O que se pede:
A: Responda com base no texto sobre o filme "The Good Girl":
(i) Onde trabalha a mulher interpretada por Jennifer Aniston?
(ii) Que dois filmes são citados a propósito da "allure" magoada de Jake Gyllenhaal?
(iii) Com que título em português é o filme referido no último parágrafo?
B: Transcreva fielmente o trecho do texto sobre o filme "The Good Girl" que vai de "Destaquem-se dois atributos" a "cinema americano contemporâneo.".

Texto extraído:

Neste caso, para o dizer com uma ironia não desajustada do filme, Arteta revisita essa mitologia para verificar a que ponto ela deu lugar a uma espécie de "Antonioni country", em versão bastante mais proletária. "The Good Girl" é, resumidamente, a história do tédio de uma mulher (Jennifer Aniston, que nunca vimos assim, o "hype" tem razão), empregada num supermercado e casada com um pintor de construção civil (John C. Reilly) meio apatetado, e dos sarilhos em que ela se mete quando não resiste a "apimentar" um pouco os seus dias. Embeiça-se por um colega muito mais novo do que ela (Jake Gyllenhaal), um jovem candidato a escritor obcecado (claro) pelo "Catcher in the Rye", que revela ser, mais do que um tipo estranho, um potencial psicopata. A partir daí, nasce a inevitável confusão.
Destaquem-se dois atributos fundamentais no filme de Arteta. Por um lado, uma irrepreensível precisão do ritmo narrativo, pausado sem nunca ser meramente "poseur", capaz de alguma sofisticação sem nunca parecer (esparrela propícia a apanhar "independentes") estéril nem "arty" - qualidades que são ampliadas por uma ironia que nasce sempre de uma cuidadosa distância em relação às personagens, aos lugares e às situações. Depois, um notável sentido de definição das personagens, conduzidas até ao limite em que, com uma pincelada a mais, se tornariam estereótipos perigosamente anedóticos. Mas nem no marido nem no amante (as personagens mais levadas a esse limite) essa fronteira é cruzada, e aliás Jake Gyllenhaal volta a provar, com aquela "allure" magoada de "Donnie Darko" ou "Moonlight Mile", que é mesmo um dos mais estimulantes "jovens actores" do cinema americano contemporâneo.
Também por essa justeza do trabalho dos actores, "É Agora ou Nunca" é um filme bastante sedutor, bastante "certo", a merecer uma espreitadela mesmo que não seja, propriamente, o mais natalício dos filmes.

Material extraído:
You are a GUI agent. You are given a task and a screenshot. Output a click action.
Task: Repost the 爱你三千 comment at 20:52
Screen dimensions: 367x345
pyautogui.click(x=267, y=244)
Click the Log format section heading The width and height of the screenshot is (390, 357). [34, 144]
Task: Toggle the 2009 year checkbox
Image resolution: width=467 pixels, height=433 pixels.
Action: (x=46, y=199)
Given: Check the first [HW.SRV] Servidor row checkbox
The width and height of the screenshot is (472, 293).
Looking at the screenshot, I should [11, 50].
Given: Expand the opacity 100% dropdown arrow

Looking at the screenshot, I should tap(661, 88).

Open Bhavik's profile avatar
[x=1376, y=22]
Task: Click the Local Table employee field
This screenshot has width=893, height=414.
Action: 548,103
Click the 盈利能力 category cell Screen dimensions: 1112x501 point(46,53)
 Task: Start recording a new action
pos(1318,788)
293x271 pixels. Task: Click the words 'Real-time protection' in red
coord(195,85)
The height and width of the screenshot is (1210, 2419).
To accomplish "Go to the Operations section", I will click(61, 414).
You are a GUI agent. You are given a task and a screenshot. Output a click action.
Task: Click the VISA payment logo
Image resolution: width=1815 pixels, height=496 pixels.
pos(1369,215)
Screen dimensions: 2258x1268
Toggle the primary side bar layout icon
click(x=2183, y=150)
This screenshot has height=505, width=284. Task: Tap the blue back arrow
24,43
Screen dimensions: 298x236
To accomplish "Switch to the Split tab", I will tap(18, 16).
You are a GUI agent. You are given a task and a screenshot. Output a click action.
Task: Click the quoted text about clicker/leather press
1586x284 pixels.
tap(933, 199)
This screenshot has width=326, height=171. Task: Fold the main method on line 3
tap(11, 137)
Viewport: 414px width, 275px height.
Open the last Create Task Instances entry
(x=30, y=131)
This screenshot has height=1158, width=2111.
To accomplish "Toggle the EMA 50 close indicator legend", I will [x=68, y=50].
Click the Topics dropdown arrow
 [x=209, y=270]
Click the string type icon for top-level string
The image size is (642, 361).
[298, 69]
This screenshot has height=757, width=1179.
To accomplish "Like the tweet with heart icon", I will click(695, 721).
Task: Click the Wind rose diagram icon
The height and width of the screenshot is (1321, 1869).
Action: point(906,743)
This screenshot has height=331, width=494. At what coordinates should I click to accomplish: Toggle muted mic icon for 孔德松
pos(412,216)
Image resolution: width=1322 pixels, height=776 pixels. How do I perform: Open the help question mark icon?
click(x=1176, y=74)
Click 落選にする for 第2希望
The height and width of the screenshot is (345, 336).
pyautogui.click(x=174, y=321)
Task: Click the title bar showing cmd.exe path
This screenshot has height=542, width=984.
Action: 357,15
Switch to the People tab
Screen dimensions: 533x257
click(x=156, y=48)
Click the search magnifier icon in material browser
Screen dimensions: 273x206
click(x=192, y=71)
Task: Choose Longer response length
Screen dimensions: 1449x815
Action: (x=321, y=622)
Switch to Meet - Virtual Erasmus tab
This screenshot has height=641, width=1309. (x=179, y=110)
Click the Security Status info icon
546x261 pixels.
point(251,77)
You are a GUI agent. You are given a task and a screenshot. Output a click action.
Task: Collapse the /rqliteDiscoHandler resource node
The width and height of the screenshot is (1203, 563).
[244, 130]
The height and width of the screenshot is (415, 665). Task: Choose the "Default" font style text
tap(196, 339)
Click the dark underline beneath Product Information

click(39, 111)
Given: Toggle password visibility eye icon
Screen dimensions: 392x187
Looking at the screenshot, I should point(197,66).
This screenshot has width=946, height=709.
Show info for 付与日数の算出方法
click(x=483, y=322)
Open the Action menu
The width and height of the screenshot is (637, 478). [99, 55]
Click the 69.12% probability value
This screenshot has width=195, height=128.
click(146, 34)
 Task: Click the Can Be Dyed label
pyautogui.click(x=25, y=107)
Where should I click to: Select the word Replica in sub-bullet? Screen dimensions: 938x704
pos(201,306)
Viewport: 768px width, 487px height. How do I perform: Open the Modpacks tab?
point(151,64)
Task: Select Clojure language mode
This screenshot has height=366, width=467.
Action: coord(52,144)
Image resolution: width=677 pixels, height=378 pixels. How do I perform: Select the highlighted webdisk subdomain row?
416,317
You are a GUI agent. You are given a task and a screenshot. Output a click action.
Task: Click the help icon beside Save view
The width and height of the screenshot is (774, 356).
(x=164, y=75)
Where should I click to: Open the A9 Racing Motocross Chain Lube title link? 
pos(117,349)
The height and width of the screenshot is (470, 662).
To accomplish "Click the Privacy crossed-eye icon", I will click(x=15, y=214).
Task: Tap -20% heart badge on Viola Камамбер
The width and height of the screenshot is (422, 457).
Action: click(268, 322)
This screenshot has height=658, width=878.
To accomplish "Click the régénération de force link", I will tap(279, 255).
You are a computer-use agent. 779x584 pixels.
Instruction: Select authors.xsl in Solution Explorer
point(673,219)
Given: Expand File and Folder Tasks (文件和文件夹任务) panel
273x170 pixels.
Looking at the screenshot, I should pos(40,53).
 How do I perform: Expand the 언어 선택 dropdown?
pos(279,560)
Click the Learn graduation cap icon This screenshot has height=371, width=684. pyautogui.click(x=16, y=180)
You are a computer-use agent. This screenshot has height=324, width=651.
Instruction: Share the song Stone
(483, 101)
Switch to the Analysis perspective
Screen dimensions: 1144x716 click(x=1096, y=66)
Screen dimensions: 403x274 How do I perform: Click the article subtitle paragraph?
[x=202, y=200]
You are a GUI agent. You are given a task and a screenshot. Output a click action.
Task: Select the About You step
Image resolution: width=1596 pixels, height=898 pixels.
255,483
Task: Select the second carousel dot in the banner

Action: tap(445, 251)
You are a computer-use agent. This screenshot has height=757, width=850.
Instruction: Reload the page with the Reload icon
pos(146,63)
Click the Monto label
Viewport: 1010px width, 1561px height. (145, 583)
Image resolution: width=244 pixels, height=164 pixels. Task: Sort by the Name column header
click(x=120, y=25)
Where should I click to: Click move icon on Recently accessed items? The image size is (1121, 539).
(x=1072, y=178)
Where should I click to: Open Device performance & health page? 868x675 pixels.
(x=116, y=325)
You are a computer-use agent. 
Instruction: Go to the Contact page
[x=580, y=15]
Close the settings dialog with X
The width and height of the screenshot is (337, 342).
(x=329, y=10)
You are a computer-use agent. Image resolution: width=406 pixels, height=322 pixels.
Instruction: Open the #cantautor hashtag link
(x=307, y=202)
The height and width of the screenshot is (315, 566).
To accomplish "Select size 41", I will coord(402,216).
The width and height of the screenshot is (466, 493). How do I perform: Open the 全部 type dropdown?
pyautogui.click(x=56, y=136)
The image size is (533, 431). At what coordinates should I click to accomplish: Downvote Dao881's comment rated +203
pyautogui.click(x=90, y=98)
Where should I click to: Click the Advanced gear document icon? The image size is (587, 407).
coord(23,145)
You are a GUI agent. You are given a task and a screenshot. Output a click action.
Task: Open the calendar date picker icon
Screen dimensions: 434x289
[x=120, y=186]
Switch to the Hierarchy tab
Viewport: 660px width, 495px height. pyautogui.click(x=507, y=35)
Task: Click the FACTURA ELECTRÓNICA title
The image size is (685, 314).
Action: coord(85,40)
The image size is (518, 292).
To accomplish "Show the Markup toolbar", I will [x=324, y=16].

Respostas às tarefas:
A:
(i) Num supermercado.
(ii) "Donnie Darko" e "Moonlight Mile".
(iii) "É Agora ou Nunca".

B:
Destaquem-se dois atributos fundamentais no filme de Arteta. Por um lado, uma irrepreensível precisão do ritmo narrativo, pausado sem nunca ser meramente "poseur", capaz de alguma sofisticação sem nunca parecer (esparrela propícia a apanhar "independentes") estéril nem "arty" - qualidades que são ampliadas por uma ironia que nasce sempre de uma cuidadosa distância em relação às personagens, aos lugares e às situações. Depois, um notável sentido de definição das personagens, conduzidas até ao limite em que, com uma pincelada a mais, se tornariam estereótipos perigosamente anedóticos. Mas nem no marido nem no amante (as personagens mais levadas a esse limite) essa fronteira é cruzada, e aliás Jake Gyllenhaal volta a provar, com aquela "allure" magoada de "Donnie Darko" ou "Moonlight Mile", que é mesmo um dos mais estimulantes "jovens actores" do cinema americano contemporâneo.